→ Yapılacaklar:
**A.** Metinde "Adet ve inanışlar halk kültürünün" diye başlayan paragrafı ana bilgilerini koruyarak kısa bir madde listesi halinde yeniden yazın.
**B.** Metne göre güneşin, ayın ve yıldızların tanrı olarak kabul edildiği çağlarda onlara saygı göstermek ne olmuştur?

→ Metin Bölümü:
☆ ☆ ☆ ☆ ☆

Zıplanacak içerik
  • Üye Ol

Adana Halk Kültüründe Kısmet Açma


Legendary

Önerilen İletiler

Adana Halk Kültüründe Kısmet Açma

 

Okt. Ayşe BAŞÇETİNÇELİK

Çukurova Üniversitesi Türk Dili Okutmanı

 

Adet ve inanışlar halk kültürünün vazgeçilmez unsurlarıdır. İlkel insandan bugüne,

inanışlar insanların yaşamına karışmış, bütün davranışlarına yön vermiştir. Doğa varlıklarının

birer tanrı, yardımcı tanrı olarak nitelendiği dönemlerde onlarla ilgili davranışlar, görevler,

zamanla birer inanış niteliği kazanmıştır. Güneşin, ayın, yıldızların tanrı olarak kabul edildiği

çağlarda onlara saygı göstermek bir din görevi olmuştur. Çağların akışı içerisinde bu görev

davranışlar, birtakım değişikliklerle inanış halini almıştır.

☆ ☆ ☆ ☆ ☆

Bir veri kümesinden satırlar

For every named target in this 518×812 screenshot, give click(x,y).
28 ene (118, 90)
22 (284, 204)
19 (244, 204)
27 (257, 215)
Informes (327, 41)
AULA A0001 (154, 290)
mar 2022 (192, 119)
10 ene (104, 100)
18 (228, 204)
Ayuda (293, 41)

☆ ☆ ☆ ☆ ☆

→ Cevaplar:
**A.**
- Adet ve inanışlar, halk kültürünün vazgeçilmez unsurlarıdır.
- İlkel insandan bugüne inanışlar insanların yaşamına karışmış ve bütün davranışlarına yön vermiştir.
- Doğa varlıklarının tanrı ya da yardımcı tanrı sayıldığı dönemlerde, onlarla ilgili davranış ve görevler zamanla inanışa dönüşmüştür.
- Güneş, ay ve yıldızların tanrı kabul edildiği çağlarda onlara saygı göstermek bir din görevi olmuştur.
- Bu görev davranışlar, çağlar içinde bazı değişikliklerle inanış halini almıştır.

**B.** Bir din görevi olmuştur.